━━━━━ Dataset entries
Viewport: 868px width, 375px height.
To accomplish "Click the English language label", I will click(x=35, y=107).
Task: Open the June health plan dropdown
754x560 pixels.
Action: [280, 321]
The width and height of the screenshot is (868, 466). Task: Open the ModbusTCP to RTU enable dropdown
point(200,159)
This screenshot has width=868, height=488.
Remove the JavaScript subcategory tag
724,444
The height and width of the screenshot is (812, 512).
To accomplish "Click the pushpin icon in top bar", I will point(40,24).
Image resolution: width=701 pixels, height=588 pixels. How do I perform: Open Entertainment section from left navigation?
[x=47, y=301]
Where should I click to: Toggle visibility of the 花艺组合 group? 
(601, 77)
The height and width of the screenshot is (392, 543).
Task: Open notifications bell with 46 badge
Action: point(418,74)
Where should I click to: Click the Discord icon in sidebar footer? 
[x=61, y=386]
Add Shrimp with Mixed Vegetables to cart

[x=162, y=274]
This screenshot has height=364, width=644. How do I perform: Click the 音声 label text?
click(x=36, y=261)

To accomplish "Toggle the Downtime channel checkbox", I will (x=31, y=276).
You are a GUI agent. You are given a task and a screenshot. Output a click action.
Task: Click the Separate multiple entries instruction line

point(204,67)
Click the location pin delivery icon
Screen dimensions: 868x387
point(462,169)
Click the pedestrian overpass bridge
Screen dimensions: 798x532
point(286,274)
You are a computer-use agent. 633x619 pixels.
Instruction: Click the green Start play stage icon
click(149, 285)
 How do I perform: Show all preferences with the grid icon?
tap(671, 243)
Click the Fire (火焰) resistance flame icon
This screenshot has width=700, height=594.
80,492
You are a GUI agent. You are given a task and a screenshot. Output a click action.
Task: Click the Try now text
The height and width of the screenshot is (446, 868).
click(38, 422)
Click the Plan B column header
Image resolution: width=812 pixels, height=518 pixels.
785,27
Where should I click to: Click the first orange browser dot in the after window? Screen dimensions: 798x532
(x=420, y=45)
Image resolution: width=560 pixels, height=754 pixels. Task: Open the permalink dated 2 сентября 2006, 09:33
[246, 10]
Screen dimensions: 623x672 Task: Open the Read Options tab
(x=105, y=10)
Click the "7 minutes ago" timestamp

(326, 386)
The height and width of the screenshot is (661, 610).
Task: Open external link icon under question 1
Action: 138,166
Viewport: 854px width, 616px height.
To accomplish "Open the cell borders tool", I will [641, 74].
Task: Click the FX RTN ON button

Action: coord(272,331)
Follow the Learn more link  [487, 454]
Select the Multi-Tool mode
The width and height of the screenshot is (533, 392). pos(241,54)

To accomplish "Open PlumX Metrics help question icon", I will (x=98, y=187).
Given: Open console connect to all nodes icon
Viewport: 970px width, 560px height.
━━━━━━━━━━
**Instructions to follow:** From the first line of the records above down to the line containing "This screenshot has width=868, height=488.", repeat each line exactly as written. Include both of those lines and add nothing.

**Response box:**
Viewport: 868px width, 375px height.
To accomplish "Click the English language label", I will click(x=35, y=107).
Task: Open the June health plan dropdown
754x560 pixels.
Action: [280, 321]
The width and height of the screenshot is (868, 466). Task: Open the ModbusTCP to RTU enable dropdown
point(200,159)
This screenshot has width=868, height=488.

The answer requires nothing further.